◆ **Goal of the exercise**: Below is a set of records; reproduce them exactly without their pictures.

■ ■ ■ ■ ■ ■ ■

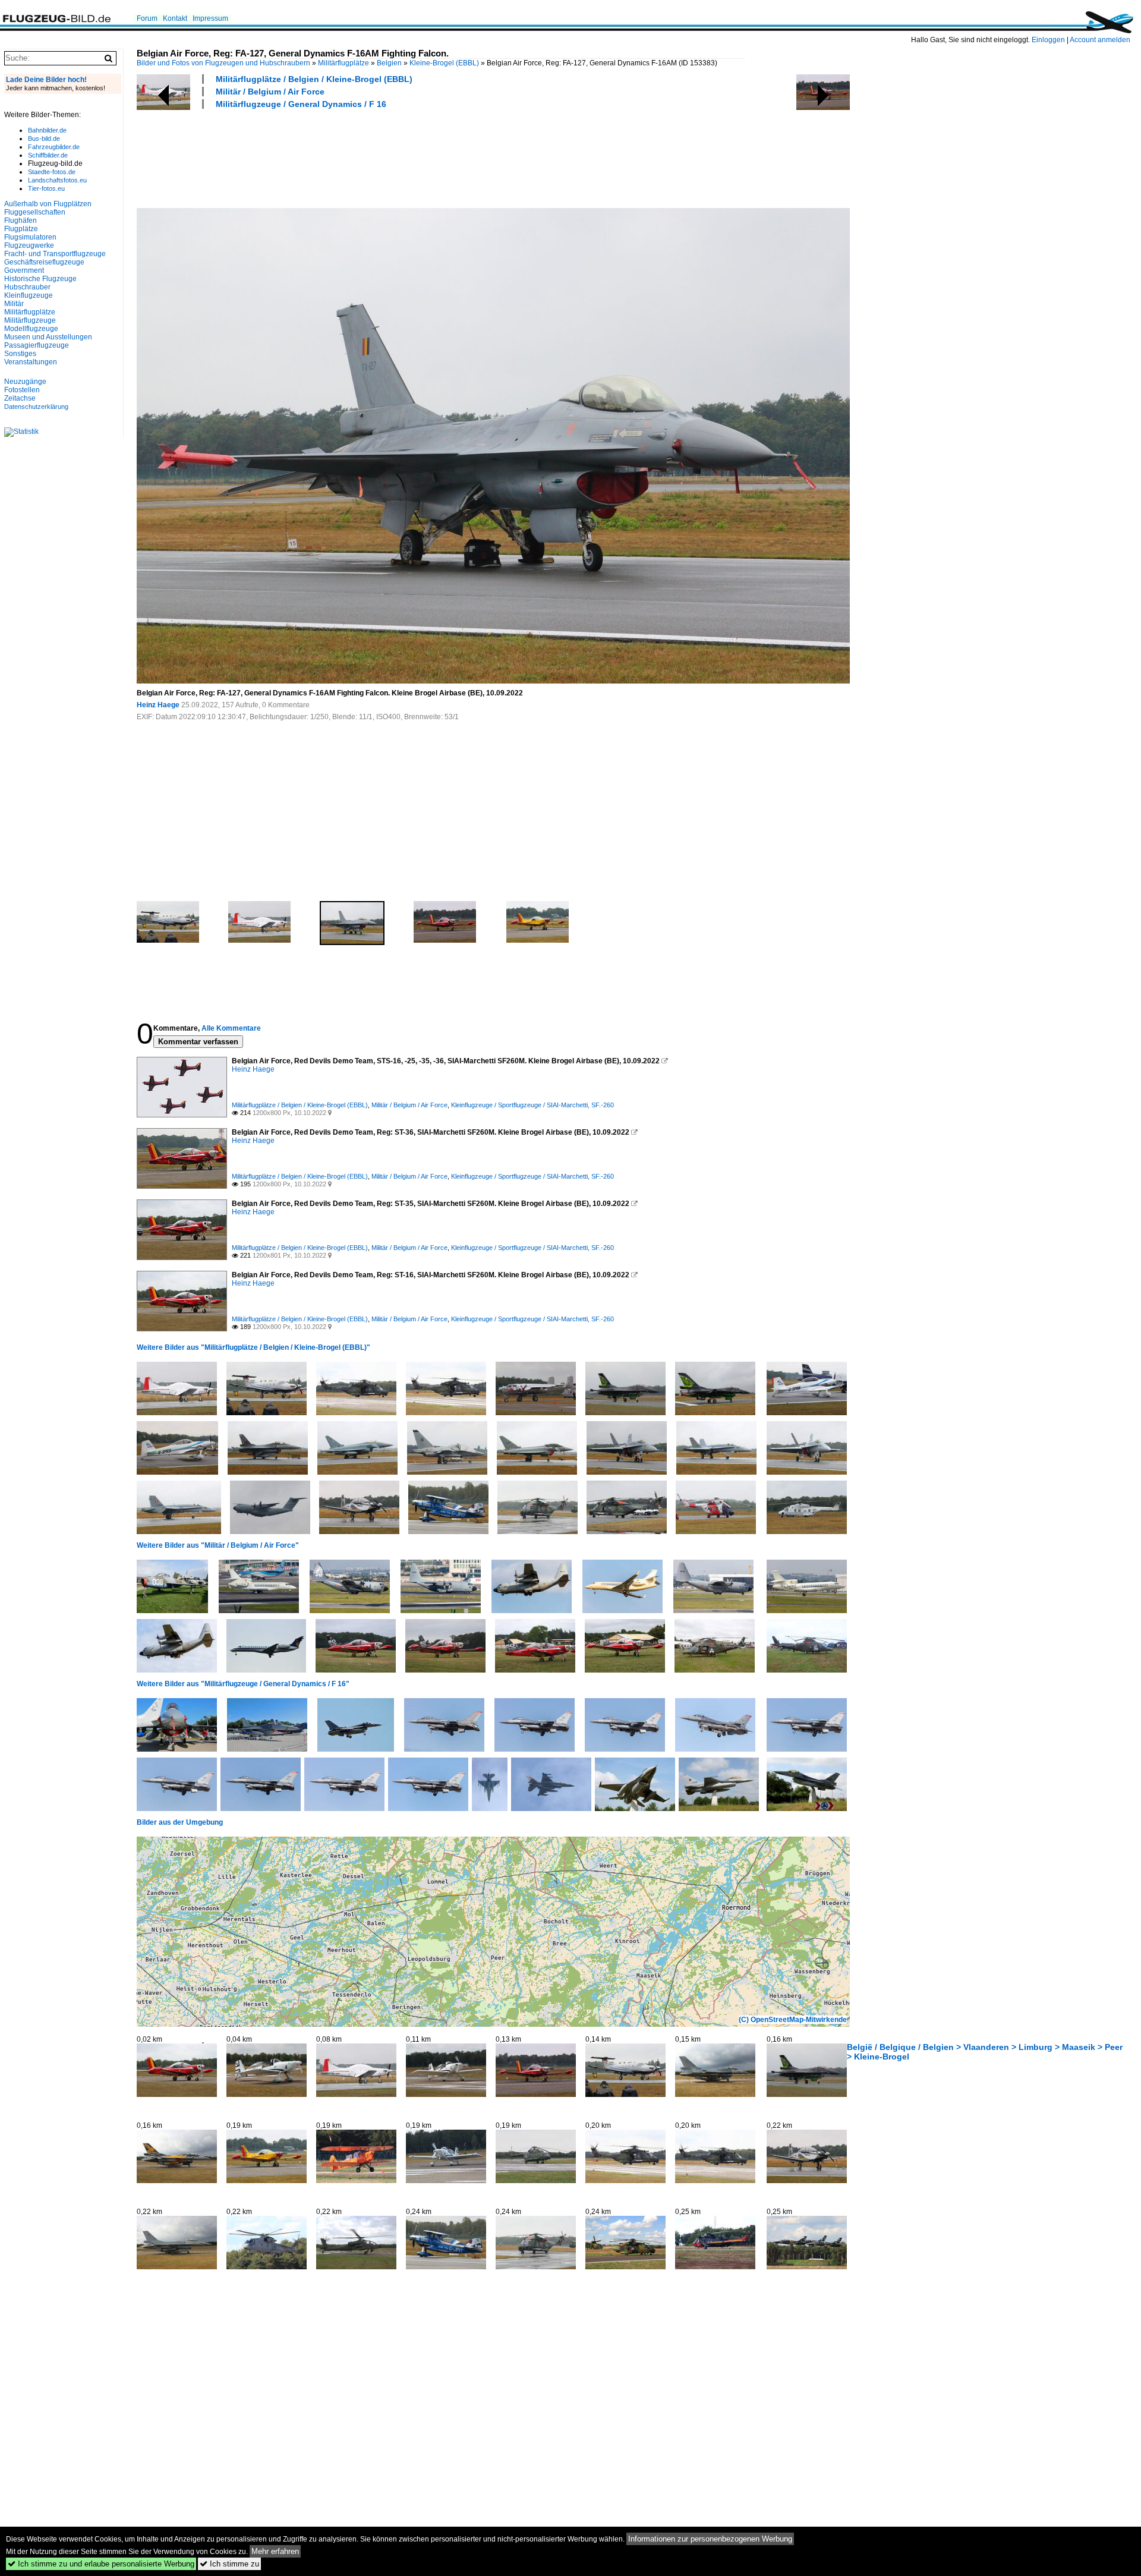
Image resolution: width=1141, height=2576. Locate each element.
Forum (147, 18)
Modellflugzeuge (31, 329)
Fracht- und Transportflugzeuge (55, 254)
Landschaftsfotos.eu (57, 180)
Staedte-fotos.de (51, 171)
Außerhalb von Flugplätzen (48, 204)
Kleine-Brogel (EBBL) (444, 63)
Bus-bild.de (44, 138)
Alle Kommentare (231, 1028)
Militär (14, 304)
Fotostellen (22, 390)
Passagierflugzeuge (36, 345)
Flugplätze (21, 229)
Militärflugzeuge (30, 320)
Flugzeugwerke (29, 245)
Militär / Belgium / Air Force (270, 91)
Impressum (210, 18)
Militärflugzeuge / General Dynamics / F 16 (301, 104)
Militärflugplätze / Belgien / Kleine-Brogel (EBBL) (314, 79)
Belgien (389, 63)
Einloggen (1048, 40)
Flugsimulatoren (30, 237)
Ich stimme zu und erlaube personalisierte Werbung (101, 2563)
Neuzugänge (25, 381)
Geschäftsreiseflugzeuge (44, 262)
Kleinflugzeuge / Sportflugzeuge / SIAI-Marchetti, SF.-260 (532, 1105)
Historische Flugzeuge (40, 279)
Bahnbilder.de (47, 130)
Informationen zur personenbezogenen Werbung (710, 2538)
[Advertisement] (353, 157)
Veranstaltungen (30, 362)
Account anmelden (1100, 40)
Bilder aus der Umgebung (180, 1822)
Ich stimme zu (229, 2563)
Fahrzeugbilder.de (54, 146)
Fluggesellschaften (34, 212)
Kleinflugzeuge (28, 295)
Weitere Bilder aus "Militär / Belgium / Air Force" (218, 1545)
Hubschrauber (27, 287)
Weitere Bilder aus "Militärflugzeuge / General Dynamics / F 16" (243, 1684)
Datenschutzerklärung (36, 406)
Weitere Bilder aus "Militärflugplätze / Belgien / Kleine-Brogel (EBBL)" (253, 1347)
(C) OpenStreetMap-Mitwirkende (793, 2020)
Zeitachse (20, 398)
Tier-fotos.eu (46, 188)
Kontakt (175, 18)
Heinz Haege (158, 705)
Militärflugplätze (343, 63)
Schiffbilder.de (48, 155)
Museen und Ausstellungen (48, 337)
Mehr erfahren (275, 2551)
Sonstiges (20, 353)
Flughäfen (20, 220)
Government (24, 270)
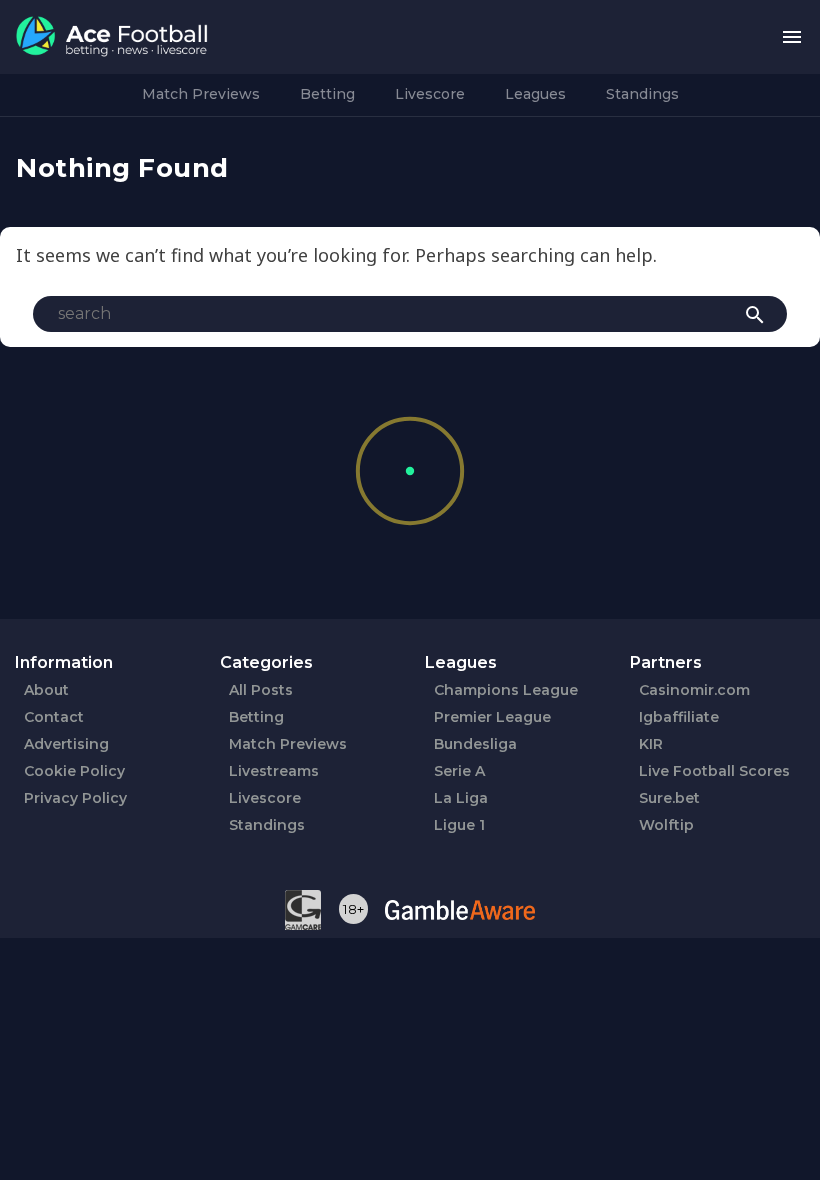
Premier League (492, 717)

■ ■ ■ ■ ■ ■ ■

◆ **Written answer**:
Image resolution: width=1141, height=2576. Locate each element.
Forum (147, 18)
Modellflugzeuge (31, 329)
Fracht- und Transportflugzeuge (55, 254)
Landschaftsfotos.eu (57, 180)
Staedte-fotos.de (51, 171)
Außerhalb von Flugplätzen (48, 204)
Kleine-Brogel (EBBL) (444, 63)
Bus-bild.de (44, 138)
Alle Kommentare (231, 1028)
Militär (14, 304)
Fotostellen (22, 390)
Passagierflugzeuge (36, 345)
Flugplätze (21, 229)
Militärflugzeuge (30, 320)
Flugzeugwerke (29, 245)
Militär / Belgium / Air Force (270, 91)
Impressum (210, 18)
Militärflugzeuge / General Dynamics / F 16 (301, 104)
Militärflugplätze / Belgien / Kleine-Brogel (EBBL) (314, 79)
Belgien (389, 63)
Einloggen (1048, 40)
Flugsimulatoren (30, 237)
Ich stimme zu und erlaube personalisierte Werbung (101, 2563)
Neuzugänge (25, 381)
Geschäftsreiseflugzeuge (44, 262)
Kleinflugzeuge / Sportflugzeuge / SIAI-Marchetti, SF.-260 (532, 1105)
Historische Flugzeuge (40, 279)
Bahnbilder.de (47, 130)
Informationen zur personenbezogenen Werbung (710, 2538)
[Advertisement] (353, 157)
Veranstaltungen (30, 362)
Account anmelden (1100, 40)
Bilder aus der Umgebung (180, 1822)
Ich stimme zu (229, 2563)
Fahrzeugbilder.de (54, 146)
Fluggesellschaften (34, 212)
Kleinflugzeuge (28, 295)
Weitere Bilder aus "Militär / Belgium / Air Force" (218, 1545)
Hubschrauber (27, 287)
Weitere Bilder aus "Militärflugzeuge / General Dynamics / F 16" (243, 1684)
Datenschutzerklärung (36, 406)
Weitere Bilder aus "Militärflugplätze / Belgien / Kleine-Brogel (EBBL)" (253, 1347)
(C) OpenStreetMap-Mitwirkende (793, 2020)
Zeitachse (20, 398)
Tier-fotos.eu (46, 188)
Kontakt (175, 18)
Heinz Haege (158, 705)
Militärflugplätze (343, 63)
Schiffbilder.de (48, 155)
Museen und Ausstellungen (48, 337)
Mehr erfahren (275, 2551)
Sonstiges (20, 353)
Flughäfen (20, 220)
Government (24, 270)
Premier League (492, 717)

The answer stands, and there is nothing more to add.